--- WHAT YOU WILL DO ---
For the records below, count the lines containing the word "navigation" and reply with the number alone.
BEGIN INPUT DATA
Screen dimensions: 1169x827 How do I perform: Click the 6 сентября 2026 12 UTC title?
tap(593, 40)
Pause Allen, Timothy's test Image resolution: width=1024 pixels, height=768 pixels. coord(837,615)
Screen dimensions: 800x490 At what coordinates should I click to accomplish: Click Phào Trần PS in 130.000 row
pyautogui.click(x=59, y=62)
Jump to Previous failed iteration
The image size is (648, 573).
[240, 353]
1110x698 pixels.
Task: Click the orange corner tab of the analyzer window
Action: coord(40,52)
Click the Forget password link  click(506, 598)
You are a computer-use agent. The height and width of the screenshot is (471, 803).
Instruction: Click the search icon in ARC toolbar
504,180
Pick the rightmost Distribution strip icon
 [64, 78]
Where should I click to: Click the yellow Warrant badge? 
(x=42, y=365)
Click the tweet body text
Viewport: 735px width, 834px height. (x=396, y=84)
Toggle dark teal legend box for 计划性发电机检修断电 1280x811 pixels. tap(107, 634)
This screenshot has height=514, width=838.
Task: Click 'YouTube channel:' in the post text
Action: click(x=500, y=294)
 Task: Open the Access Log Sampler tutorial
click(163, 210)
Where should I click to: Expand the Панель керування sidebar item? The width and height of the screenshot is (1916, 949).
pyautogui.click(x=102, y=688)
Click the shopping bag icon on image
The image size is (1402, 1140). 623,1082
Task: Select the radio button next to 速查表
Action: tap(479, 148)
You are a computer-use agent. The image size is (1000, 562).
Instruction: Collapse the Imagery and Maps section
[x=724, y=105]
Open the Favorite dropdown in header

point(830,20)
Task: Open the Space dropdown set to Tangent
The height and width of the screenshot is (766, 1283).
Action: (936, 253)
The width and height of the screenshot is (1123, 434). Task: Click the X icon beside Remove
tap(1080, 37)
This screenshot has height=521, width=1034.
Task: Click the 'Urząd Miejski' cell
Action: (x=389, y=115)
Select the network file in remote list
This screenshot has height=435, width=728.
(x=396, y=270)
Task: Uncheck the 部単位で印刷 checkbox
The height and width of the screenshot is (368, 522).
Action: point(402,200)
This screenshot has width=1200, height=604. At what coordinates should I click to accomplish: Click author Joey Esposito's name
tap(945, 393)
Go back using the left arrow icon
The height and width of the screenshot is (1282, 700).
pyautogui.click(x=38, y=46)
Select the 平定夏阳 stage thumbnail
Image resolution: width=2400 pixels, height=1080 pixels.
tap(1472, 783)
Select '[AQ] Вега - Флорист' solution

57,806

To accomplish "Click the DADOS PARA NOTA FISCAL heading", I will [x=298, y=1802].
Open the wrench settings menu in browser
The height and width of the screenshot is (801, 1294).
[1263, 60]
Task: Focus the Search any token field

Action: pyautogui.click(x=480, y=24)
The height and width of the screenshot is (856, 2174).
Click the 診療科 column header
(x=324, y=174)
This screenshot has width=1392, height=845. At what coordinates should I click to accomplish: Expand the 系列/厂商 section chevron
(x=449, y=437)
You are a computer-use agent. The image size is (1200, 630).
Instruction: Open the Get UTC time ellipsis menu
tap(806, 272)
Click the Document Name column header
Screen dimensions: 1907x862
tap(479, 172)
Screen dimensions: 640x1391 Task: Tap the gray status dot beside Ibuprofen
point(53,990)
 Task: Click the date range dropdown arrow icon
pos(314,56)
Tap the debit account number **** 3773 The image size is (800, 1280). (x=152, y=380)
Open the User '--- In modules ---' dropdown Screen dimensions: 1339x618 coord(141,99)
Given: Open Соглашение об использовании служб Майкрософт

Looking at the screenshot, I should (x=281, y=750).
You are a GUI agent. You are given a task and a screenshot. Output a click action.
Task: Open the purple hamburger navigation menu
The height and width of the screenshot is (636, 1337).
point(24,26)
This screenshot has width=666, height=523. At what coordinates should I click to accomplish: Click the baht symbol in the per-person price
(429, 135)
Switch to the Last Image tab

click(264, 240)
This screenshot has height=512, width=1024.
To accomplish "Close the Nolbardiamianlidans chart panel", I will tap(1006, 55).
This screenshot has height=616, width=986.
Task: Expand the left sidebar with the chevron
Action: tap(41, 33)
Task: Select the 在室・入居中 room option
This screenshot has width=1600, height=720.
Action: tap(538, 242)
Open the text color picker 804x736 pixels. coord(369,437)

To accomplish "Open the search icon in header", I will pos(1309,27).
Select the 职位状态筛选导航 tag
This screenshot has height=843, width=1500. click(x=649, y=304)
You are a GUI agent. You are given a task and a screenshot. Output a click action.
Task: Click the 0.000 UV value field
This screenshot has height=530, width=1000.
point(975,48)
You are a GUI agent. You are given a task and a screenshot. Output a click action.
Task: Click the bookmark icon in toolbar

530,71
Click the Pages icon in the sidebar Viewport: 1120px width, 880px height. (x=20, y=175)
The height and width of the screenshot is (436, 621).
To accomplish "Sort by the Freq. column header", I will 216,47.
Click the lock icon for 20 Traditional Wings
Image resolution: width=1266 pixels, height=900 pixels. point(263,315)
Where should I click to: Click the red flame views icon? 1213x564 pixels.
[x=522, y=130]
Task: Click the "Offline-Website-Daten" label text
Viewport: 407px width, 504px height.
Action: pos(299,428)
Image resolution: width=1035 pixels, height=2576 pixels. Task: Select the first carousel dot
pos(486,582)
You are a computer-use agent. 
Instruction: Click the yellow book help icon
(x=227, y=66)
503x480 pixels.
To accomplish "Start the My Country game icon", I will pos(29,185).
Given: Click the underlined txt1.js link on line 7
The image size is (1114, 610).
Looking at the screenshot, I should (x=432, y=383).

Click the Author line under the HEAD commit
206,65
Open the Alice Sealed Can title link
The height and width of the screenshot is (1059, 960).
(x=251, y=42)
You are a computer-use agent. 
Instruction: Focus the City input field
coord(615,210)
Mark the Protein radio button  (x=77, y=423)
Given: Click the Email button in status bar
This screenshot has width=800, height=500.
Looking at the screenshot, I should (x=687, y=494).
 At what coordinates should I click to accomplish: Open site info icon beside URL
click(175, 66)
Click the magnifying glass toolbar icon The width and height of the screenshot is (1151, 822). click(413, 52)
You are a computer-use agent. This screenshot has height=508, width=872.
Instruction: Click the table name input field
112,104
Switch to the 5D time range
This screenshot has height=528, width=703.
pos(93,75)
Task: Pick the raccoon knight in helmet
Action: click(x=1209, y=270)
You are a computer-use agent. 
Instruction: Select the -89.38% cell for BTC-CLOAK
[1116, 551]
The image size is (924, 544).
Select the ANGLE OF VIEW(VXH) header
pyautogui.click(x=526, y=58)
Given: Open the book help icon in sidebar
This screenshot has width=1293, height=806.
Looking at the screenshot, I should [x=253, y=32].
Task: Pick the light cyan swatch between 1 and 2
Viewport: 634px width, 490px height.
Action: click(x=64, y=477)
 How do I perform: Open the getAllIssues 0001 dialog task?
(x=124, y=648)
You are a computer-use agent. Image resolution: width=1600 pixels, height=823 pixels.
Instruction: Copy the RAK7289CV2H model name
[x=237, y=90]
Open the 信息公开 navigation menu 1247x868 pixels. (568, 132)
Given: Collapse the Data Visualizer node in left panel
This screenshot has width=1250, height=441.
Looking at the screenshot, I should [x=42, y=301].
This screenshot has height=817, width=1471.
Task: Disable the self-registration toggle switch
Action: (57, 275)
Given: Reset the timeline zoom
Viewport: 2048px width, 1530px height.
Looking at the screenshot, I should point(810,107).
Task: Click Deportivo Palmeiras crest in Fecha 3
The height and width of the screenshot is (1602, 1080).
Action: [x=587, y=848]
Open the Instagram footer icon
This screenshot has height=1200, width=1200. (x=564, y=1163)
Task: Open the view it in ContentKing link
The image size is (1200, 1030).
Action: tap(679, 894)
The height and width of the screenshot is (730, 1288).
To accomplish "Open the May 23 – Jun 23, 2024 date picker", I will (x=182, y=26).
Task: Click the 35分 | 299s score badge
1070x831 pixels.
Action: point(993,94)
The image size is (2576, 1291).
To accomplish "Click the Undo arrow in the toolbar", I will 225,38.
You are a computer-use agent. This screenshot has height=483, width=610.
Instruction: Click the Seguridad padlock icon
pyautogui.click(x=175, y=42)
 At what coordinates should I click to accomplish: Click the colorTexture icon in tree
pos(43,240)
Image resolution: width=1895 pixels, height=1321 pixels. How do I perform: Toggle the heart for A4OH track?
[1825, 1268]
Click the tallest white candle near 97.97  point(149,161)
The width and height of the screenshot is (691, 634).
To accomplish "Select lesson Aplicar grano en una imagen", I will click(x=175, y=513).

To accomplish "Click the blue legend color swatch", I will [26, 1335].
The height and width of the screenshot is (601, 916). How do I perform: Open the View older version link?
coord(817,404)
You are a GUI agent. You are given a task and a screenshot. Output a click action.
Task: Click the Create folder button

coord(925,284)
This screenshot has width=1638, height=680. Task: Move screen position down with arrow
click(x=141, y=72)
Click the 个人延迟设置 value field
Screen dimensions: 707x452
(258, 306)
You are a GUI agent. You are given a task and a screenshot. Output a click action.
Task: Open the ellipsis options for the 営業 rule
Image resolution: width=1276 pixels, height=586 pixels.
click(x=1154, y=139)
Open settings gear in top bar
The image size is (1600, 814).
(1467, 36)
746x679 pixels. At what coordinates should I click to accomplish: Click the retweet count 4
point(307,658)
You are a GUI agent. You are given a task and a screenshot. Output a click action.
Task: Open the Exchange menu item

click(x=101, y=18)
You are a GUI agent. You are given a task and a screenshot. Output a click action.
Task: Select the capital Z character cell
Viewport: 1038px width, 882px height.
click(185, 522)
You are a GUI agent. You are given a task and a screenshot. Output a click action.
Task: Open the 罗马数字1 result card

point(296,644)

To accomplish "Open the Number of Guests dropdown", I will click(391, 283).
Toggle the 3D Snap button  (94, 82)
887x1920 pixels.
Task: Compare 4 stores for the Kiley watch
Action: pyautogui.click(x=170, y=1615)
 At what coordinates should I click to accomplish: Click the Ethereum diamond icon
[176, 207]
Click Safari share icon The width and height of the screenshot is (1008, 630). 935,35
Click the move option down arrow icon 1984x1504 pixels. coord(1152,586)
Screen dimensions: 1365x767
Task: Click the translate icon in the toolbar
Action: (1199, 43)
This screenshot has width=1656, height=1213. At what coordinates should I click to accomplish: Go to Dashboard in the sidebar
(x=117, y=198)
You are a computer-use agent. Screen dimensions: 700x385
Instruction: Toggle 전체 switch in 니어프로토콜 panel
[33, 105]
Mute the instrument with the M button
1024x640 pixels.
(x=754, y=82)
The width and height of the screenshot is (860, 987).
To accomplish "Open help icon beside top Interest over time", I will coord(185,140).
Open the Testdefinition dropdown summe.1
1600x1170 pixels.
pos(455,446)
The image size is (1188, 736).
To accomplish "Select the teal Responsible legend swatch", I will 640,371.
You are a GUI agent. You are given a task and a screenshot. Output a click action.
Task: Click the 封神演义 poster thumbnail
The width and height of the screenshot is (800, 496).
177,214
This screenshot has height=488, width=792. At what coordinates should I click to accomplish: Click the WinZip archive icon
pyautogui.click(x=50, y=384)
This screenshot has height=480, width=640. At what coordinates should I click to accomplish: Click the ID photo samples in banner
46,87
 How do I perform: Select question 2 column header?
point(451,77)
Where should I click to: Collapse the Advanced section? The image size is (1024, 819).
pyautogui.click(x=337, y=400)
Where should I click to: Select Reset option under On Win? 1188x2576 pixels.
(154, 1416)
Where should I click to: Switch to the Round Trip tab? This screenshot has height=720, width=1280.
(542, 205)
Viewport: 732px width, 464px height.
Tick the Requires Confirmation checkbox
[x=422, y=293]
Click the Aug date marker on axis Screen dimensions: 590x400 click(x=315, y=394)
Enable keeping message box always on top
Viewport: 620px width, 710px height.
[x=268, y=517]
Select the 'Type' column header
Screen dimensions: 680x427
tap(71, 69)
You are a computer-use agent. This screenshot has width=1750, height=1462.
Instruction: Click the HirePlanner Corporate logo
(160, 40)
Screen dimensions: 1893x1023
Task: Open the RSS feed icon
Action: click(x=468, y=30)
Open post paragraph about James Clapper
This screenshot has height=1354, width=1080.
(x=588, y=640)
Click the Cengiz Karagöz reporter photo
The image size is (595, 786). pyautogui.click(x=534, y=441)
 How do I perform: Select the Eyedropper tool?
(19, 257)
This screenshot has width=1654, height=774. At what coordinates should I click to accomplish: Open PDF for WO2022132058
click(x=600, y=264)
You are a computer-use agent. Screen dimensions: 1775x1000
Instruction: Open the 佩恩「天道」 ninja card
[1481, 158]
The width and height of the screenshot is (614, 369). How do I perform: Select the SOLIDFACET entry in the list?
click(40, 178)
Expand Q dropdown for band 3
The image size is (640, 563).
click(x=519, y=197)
END INPUT DATA
--- RESPONSE AREA ---
2